**Your objective**.
Pick out each line of the records that contains the string "screenshot" and copy it. The match is case-sensitive.

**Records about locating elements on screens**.
━━━━━━━━
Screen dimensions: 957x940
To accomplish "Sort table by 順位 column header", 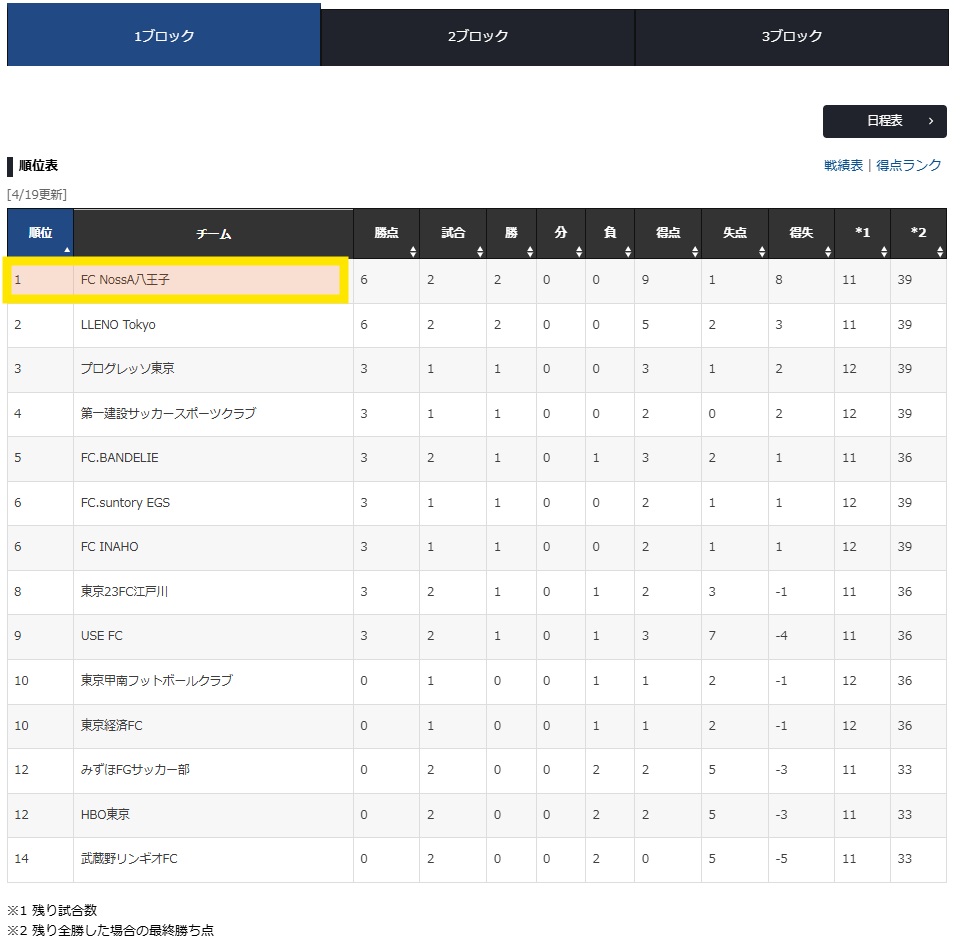I will click(x=40, y=234).
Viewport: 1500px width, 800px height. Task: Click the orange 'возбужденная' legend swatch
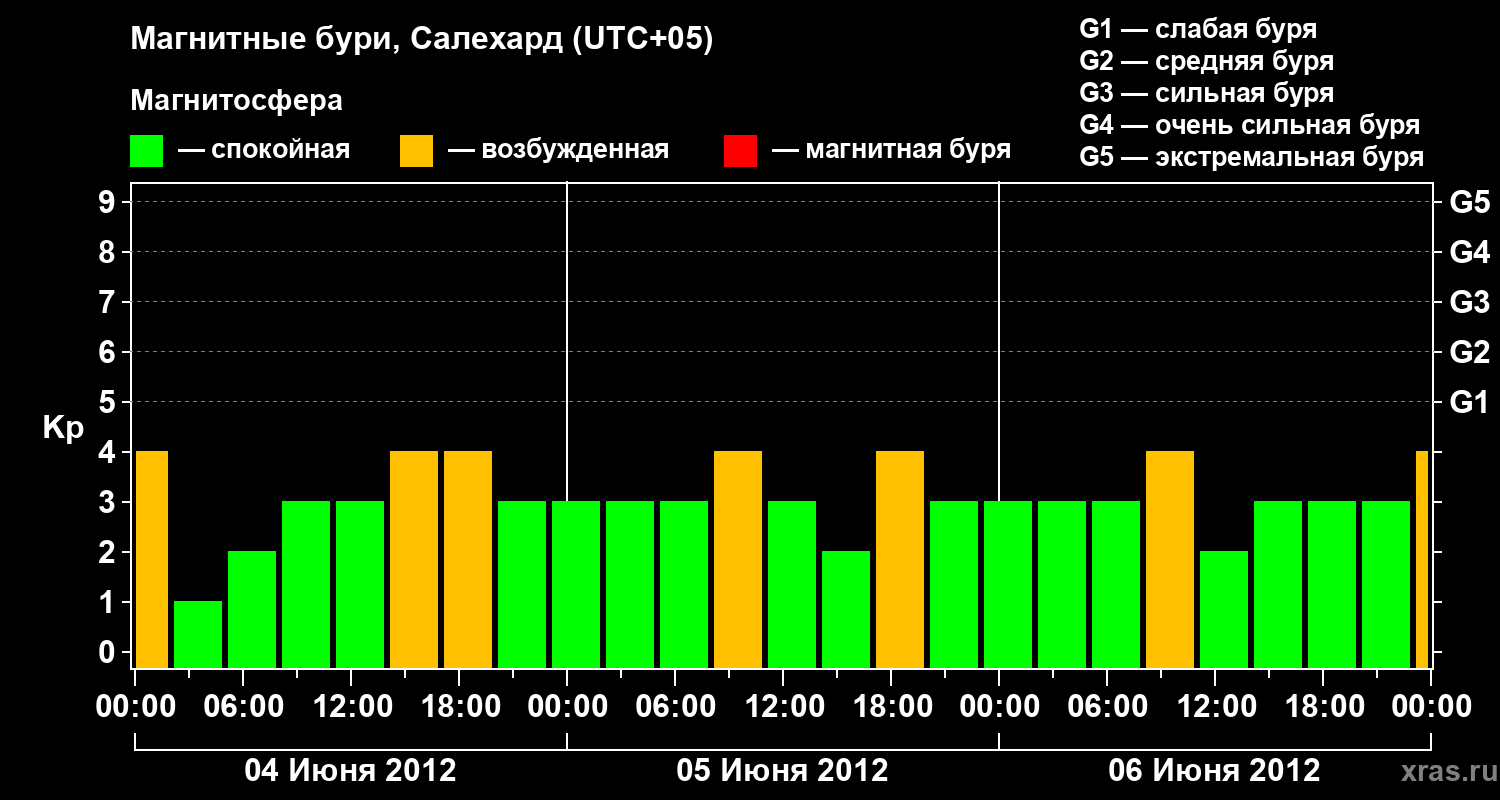pyautogui.click(x=416, y=151)
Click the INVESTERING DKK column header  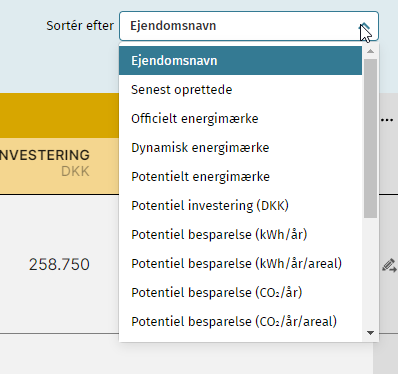(45, 163)
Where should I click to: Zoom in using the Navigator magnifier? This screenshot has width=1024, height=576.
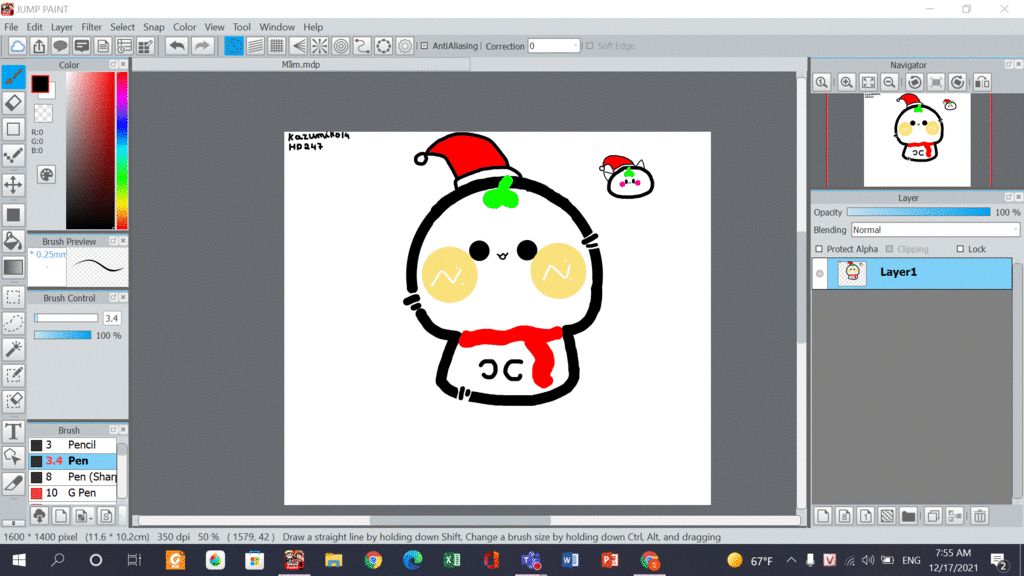(846, 82)
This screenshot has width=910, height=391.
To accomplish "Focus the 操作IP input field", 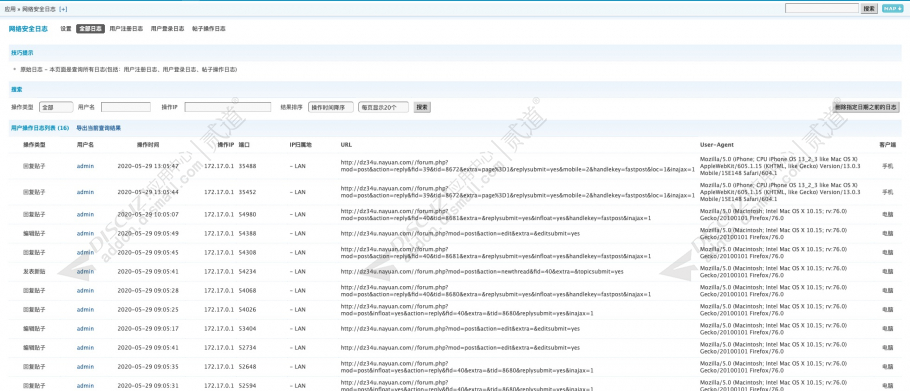I will [x=228, y=107].
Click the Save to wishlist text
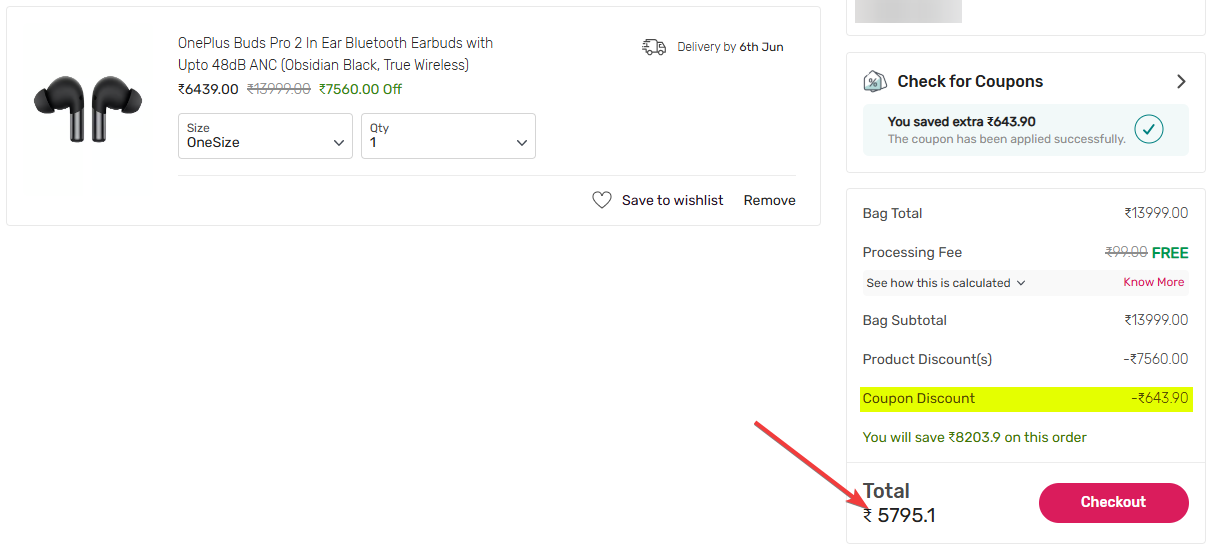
━━━━━━━━
**Task response**.
Where should I click to: Zoom in using the Navigator magnifier? This screenshot has width=1024, height=576.
This screenshot has width=910, height=391.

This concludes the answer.